* [TEXT]
- - - - -

Veranstaltungshinweis | 18.01.2012

Eine Kantate zu Darwins Ehren

Darwin-Jahr Bild

Das Evomagazin möchte auf ein hochinteressantes neues Musikprojekt hinweisen. Mit dem Chor, dem Frauenchor und dem Orchester der Universität Bremen unter der Dirigentin Susanne Gläß wird am 15. Februar 2012 in Bremen im großen Saal der "Glocke" die knapp zweistündige Kantate The Origin zur europäischen Erstaufführung bringen, die der US-amerikanische Komponist Richard Einhorn 2008 komponierte und die 2009 aus Anlass des 200. Geburtstages von Charles Darwin in New York uraufgeführt worden ist. Sie handelt von seinem Leben und Werk und es werden ausschließlich Texte von Darwin verwendet.

Die Rahmendaten der Veranstaltung können dem folgenden Abschnitt enommen werden. Wer weitere Informationen benötigt oder sich einfach informieren möchte, dem seien die nachfolgenden Ausführungen ans Herz gelegt.

Mittwoch, 15. Februar 2012, 20 Uhr Konzert (europäische Erstaufführung) im großen Saal der Glocke/Bremen

Alison Browner: Mezzosopran
Michael Dries: Bassbariton
Orchester, Chor & Frauenchor der Universität Bremen
Susanne Gläß
: Dirigentin
Eintritt: 12 – 24 €, ermäßigt jeweils die Hälfte
Karten:  Nordwest Ticket , TSC und  Glocke
www.orchester-und-chor.uni-bremen.de

Zur Musik

Alle Texte des Librettos von Richard Einhorn's abendfüllender Kantate "The Origin" stammen von Darwin selbst. Dem großen Chor, dem Orchester und den beiden Solostimmen sind dabei Texte zugeordnet, die aus dem wissenschaftlichen Werk Darwins stammen. Am Anfang steht die Entwicklung aller Lebewesen aus einer Urform, was sich musikalisch sehr anschaulich darstellen lässt und wobei dem Komponisten seine Filmmusik-Erfahrung zu Gute kommt. Daran schließt sich eine Darstellung der vielen noch unbeantworteten Fragen an, die Darwin, bevor er sein Hauptwerk zu Papier brachte, in seinen Notizbüchern notierte. Die Bewegung des Suchens wird durch unruhige Rhythmen musikalisch nachvollziehbar gemacht. Auf die Fragen folgen erste Ergebnisse: die erste Skizze eines Baums als Modell für die Entwicklung der Arten. Das überträgt Einhorn unmittelbar in die Struktur der musikalischen Komposition. Er nennt dieses Verfahren „Inosculation“/Verzweigung. Auf die ersten Ergebnisse folgen Zweifel, dargestellt von den Solostimmen, die völlig unbegleitet alleine singen. Einhorn benutzt dafür Anklänge an mittelalterliche Liturgien und Litaneien, die, um das Drängen der Zweifel auszudrücken, im Tempo extrem gesteigert werden. In den letzten Nummern der Komposition ist zunehmend Darwins Freude darüber dargestellt, dass er seine Zweifel ausräumen kann und dass es ihm gelingt, eine schlüssige Theorie zu entwickeln.

- - - - -

* [VORLIEGENDE ANGABEN]
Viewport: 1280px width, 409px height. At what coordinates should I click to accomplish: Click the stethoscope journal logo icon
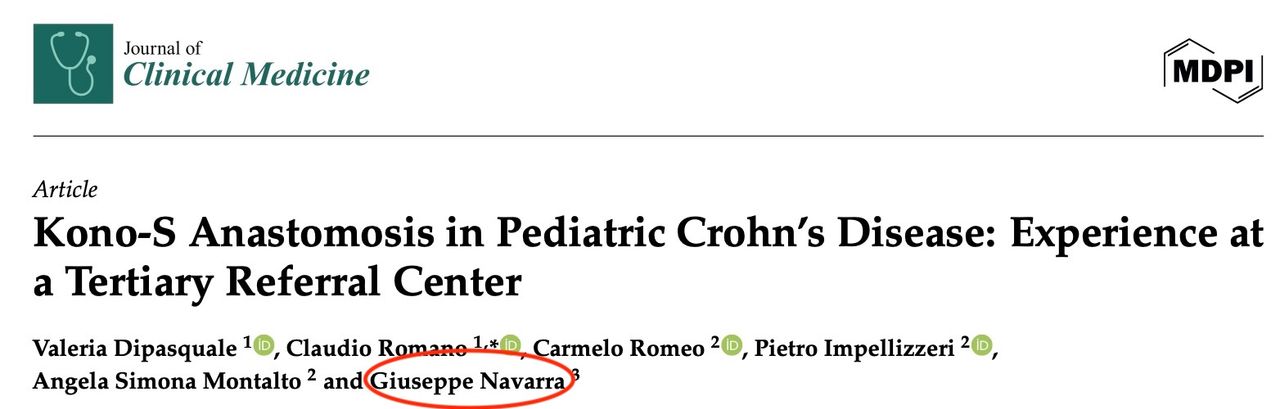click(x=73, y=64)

- - - - -

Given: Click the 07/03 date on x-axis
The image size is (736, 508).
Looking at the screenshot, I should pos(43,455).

- - - - -

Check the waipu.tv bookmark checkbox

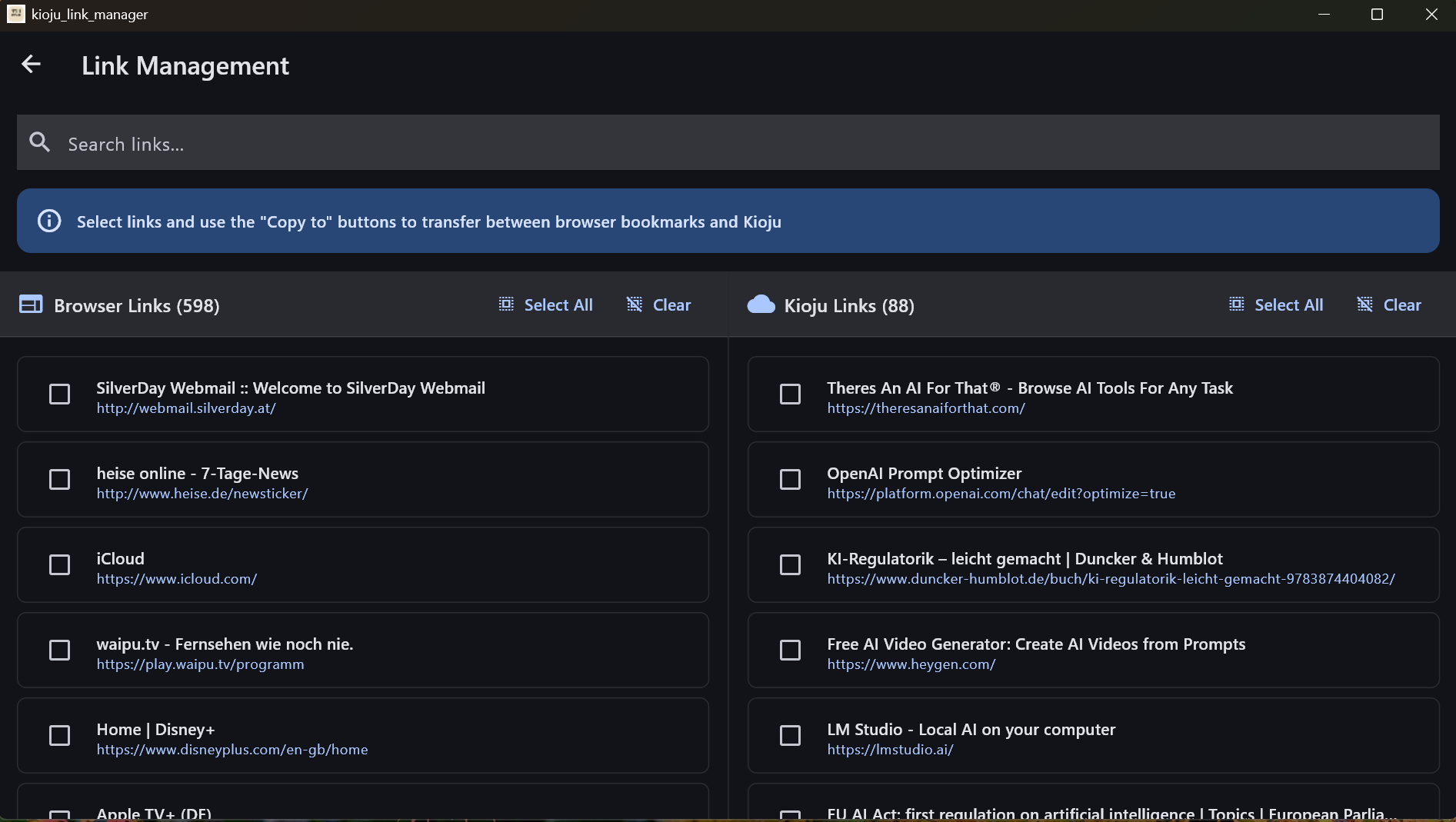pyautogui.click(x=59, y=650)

- - - - -

* [WAS ZU TUN IST]
a: Skaliere die Einträge von der Zeile mit „Viewport: 1280px width, 409px“ bis zur Zeile mit „click(x=73, y=64)“, beide eingeschlossen: Gib diese Zeilen samt Anweisungen wieder und multipliziere jede Koordinate in den Antworten mit 2,45, gerundet auf ganze Zahlen, wobei ,5 aufgerundet wird. Lass die Bilder dabei bitte weg.
b: Führe den Text über die Darwin-Kantate nach seinem letzten Satz weiter.
Der Text und die Einträge hängen nicht miteinander zusammen.

* [DIE LÖSUNGEN]
a:
Viewport: 1280px width, 409px height. At what coordinates should I click to accomplish: Click the stethoscope journal logo icon
click(x=179, y=157)

b:
Die besondere Fähigkeit von Musik ist, auch die menschlichen Gefühle samt den sprachlich kaum benennbaren Zwischentönen darzustellen. Der eigens für diese Aufführung an der Universität Bremen gegründete Frauenchor singt an sechs Stellen im Werk a cappella Texte aus Darwins privater Biografie, durch die er als Mensch begreifbar wird: z. B. wie er als Student Käfer sammelte, keine weitere Hand frei hatte, aber eine ganz besondere dritte Art entdeckte und sie in den Mund steckte, um sie mitnehmen zu können. Ein anderer Song handelt von der Trauer über den Tod seiner ältesten Tochter; darin wird Darwin als liebender Vater in berührender Weise erlebbar. In einer sehr erheiternden und vergnüglichen Nummer wird eine systematische Aufstellung vertont, die Darwin kurz vor seiner Hochzeit gemacht hat, in der er das Pro und Contra einer Heirat nüchtern und mit einer Prise Selbstironie mit wissenschaftlichen Methoden abwägt.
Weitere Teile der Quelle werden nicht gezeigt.